As a mentor for many graduate students, I now get the chance to give students advice on a daily basis. Here are some of the main points that I think transfer appropriately to students in any program in our field:

  1. Don’t feed the impostor syndrome. Our field and our graduate programs include many, many high-achieving professionals who sometimes feel that they just aren’t good enough. But you are good enough! You were not admitted to graduate school by mistake. You did not achieve the things you have in life by chance. You are strong and capable, and you have tons to offer the world. We need you! We need your talents and unique perspective, and in the end, your success will not be measured by your title or publications or projects but by the lives of the people you impact for good.
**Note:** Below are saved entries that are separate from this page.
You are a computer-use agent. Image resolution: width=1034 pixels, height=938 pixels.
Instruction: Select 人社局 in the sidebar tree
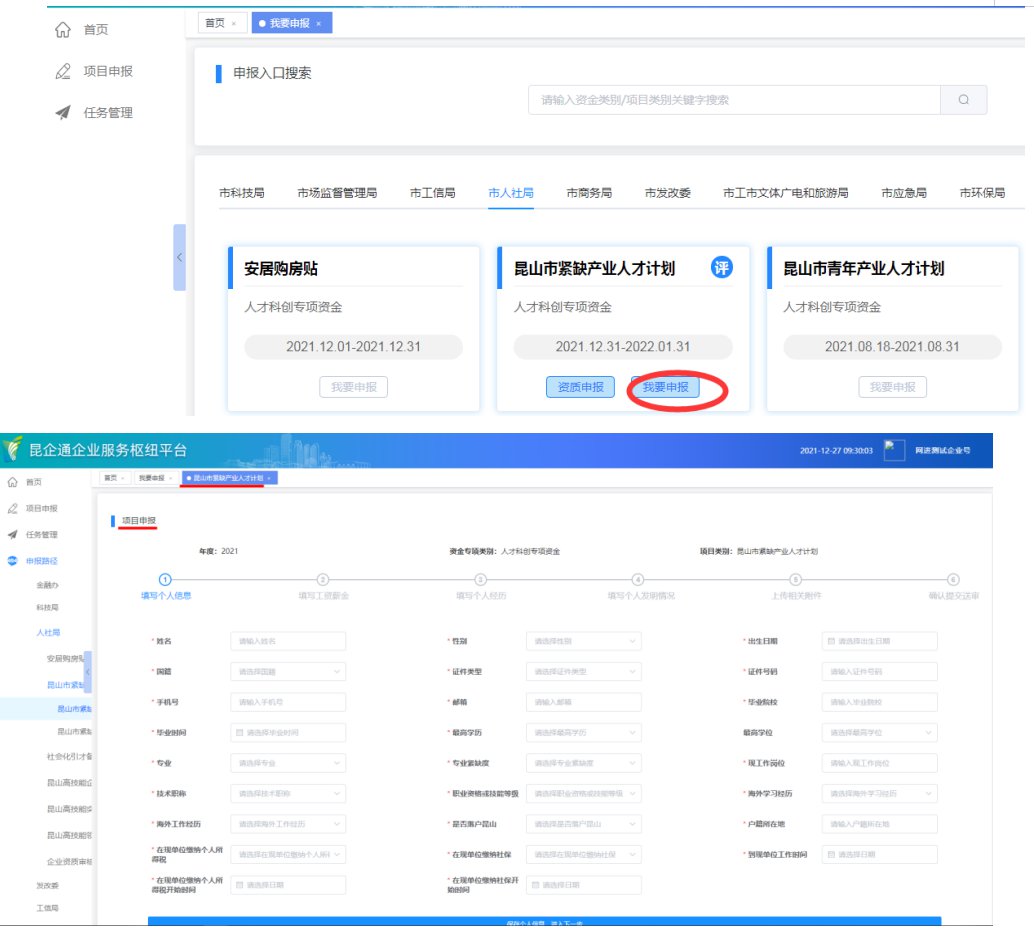point(49,633)
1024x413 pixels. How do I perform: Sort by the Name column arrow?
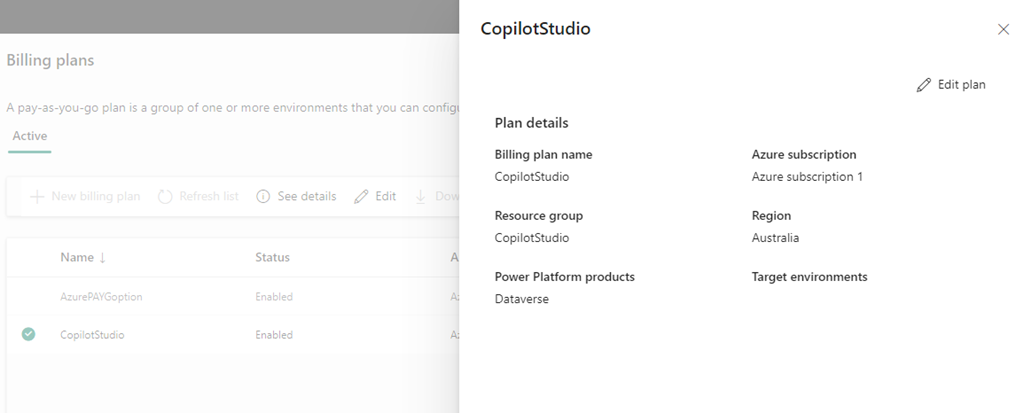pyautogui.click(x=102, y=258)
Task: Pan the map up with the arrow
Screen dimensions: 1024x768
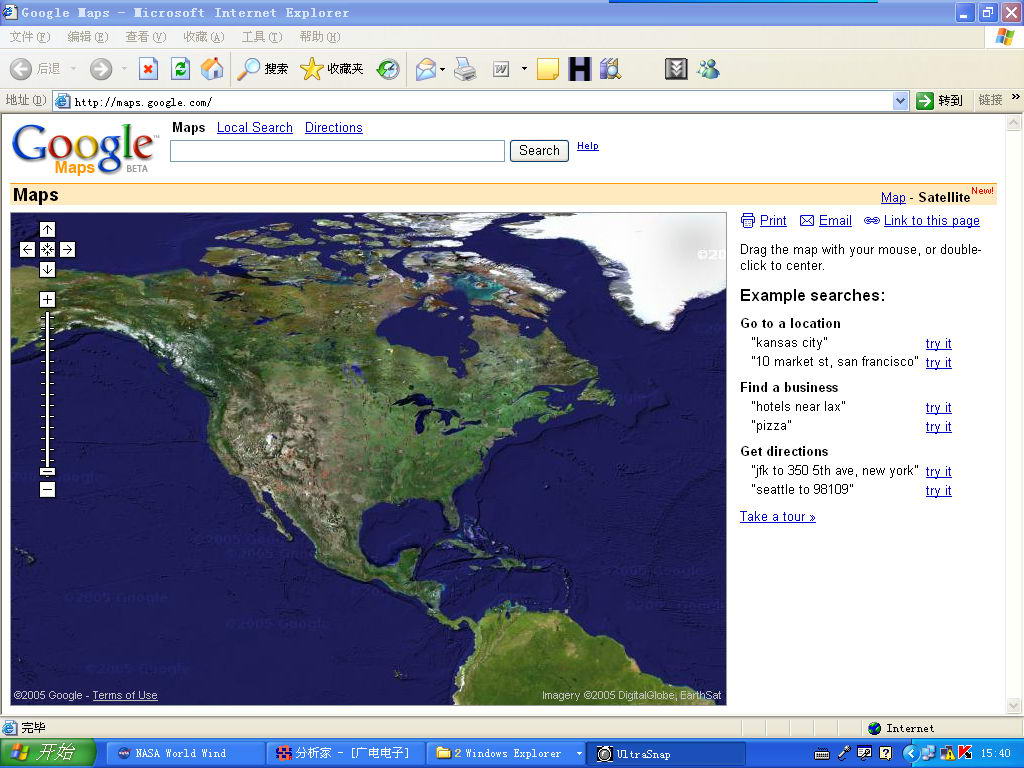Action: tap(47, 230)
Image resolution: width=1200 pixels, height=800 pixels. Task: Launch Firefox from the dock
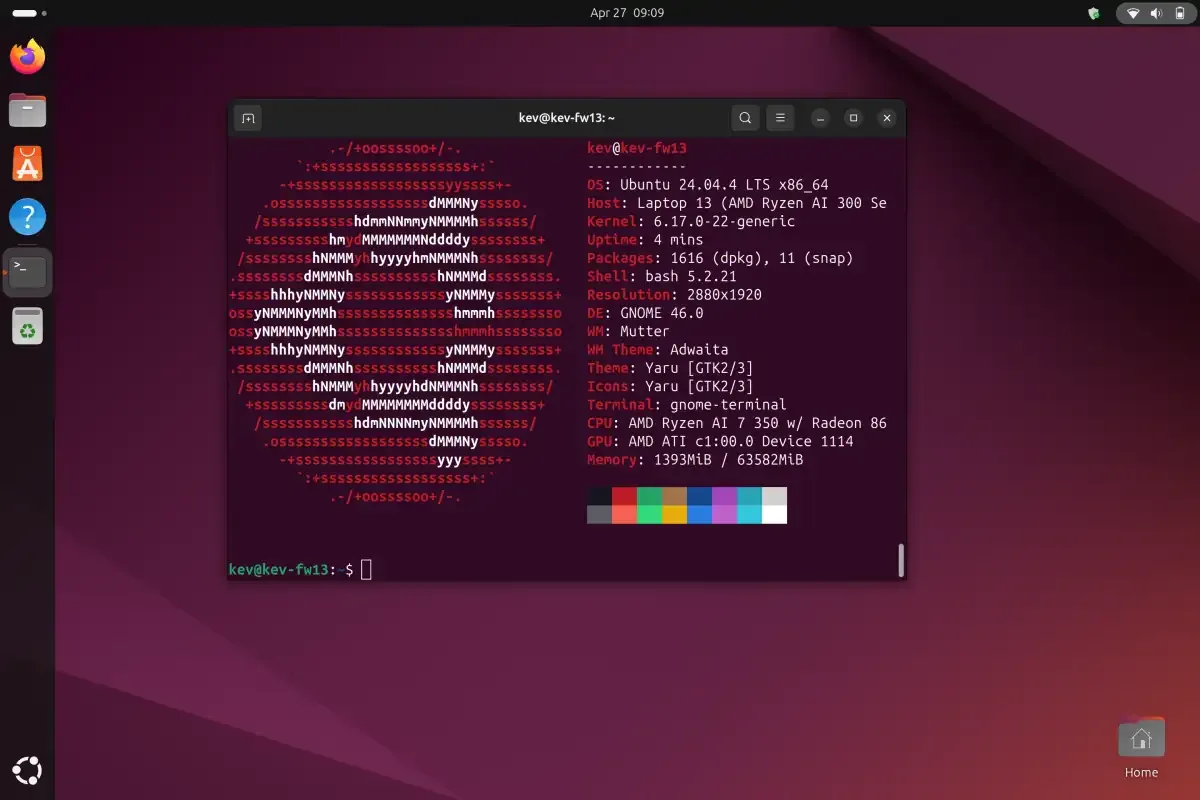27,57
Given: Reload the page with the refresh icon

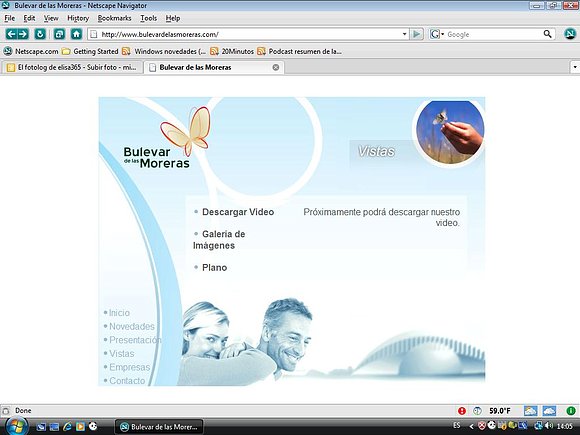Looking at the screenshot, I should click(x=40, y=34).
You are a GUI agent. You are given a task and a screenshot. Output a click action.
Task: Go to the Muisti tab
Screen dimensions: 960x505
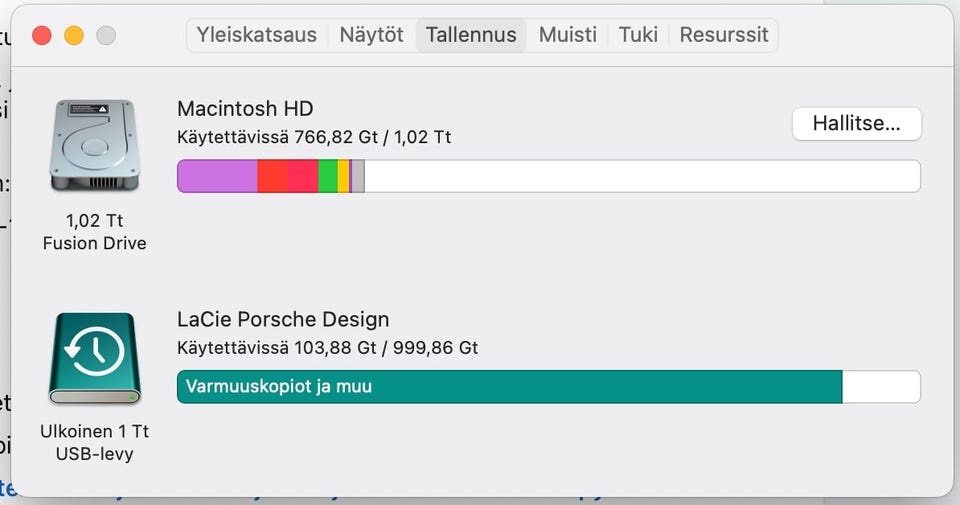tap(567, 35)
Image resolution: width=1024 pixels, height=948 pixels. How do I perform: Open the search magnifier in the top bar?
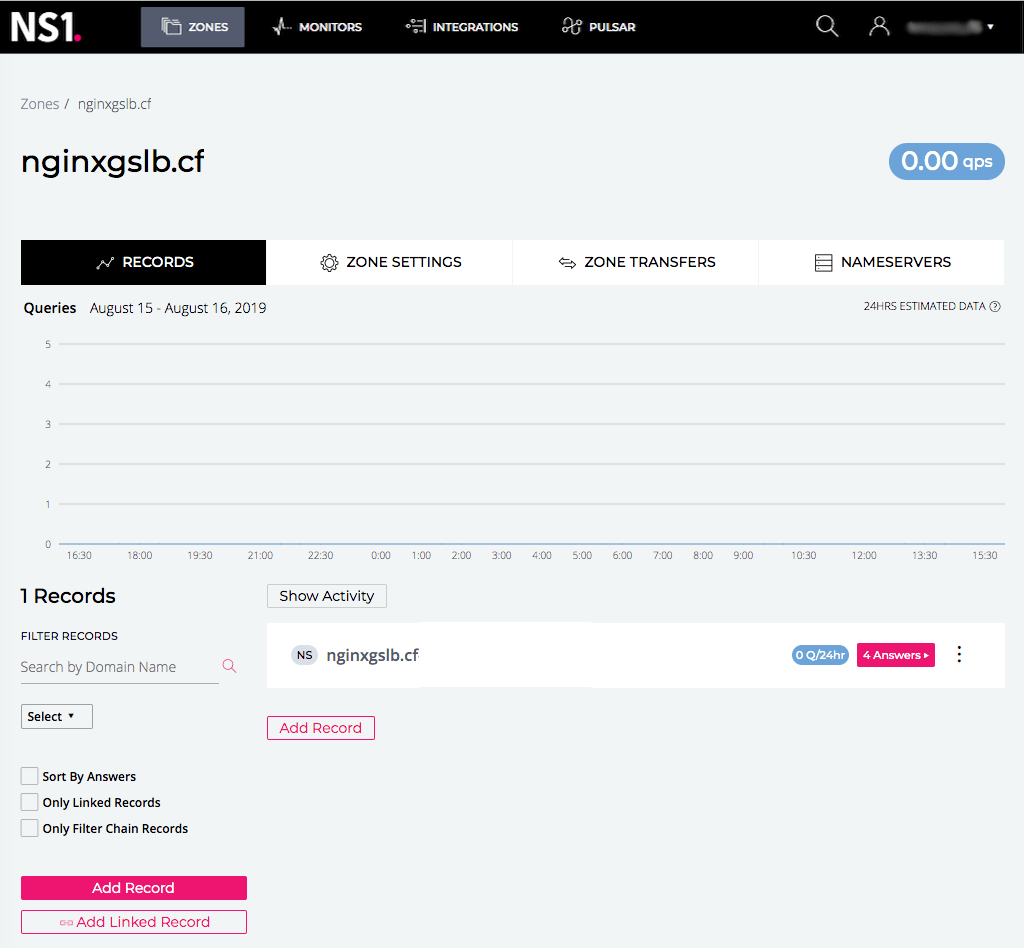click(827, 26)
  2. Your life’s work comes after graduate school. Too many students get bogged down in trying to change the world through a single research study or project. Guess what. You won’t. And that’s okay. Rather, graduate school is the process you go through to signal to other people that your life’s work is worth encouraging and investing in. Your graduate work should be meaningful, yes, but it is most meaningful as a gateway to bigger and better things, not as an end in itself. So, be smart and committed to get through that gate so that you can actually do the work that matters on the other side.
  3. Be nice and humble. I hear this advice over and over again from senior colleagues at various universities. No one wants to work with a jerk, and many of us operate on cultural expectations that graduate school should make us pompous and self-righteous. Your importance and intelligence are not measured by how dismissive you are of other people and their ideas, and humility does not mean that you pretend like your accomplishments don’t exist or matter. Rather, being nice means that you have learned one of the most fundamental of all human truths – that everyone has value and should be treated with love and decency – and being humble means that you celebrate the accomplishments of others and recognize with gratitude that your accomplishments are not your own but are shared with all those who have shaped and empowered you along the way.
  4. Put first things first. In graduate school it’s easy to get your priorities out of order, and throughout my studies, my wife consistently provided the sage advice that if I spend my life ignoring what matters most that in the end it will not matter what I have tried to fill that gap with. We do important work. Your work matters. But, take the time to meditate, and in your quiet, contemplative times be sure that you have a healthy perspective toward your work and that you aren’t allowing things that are important to supplant the things that are essential.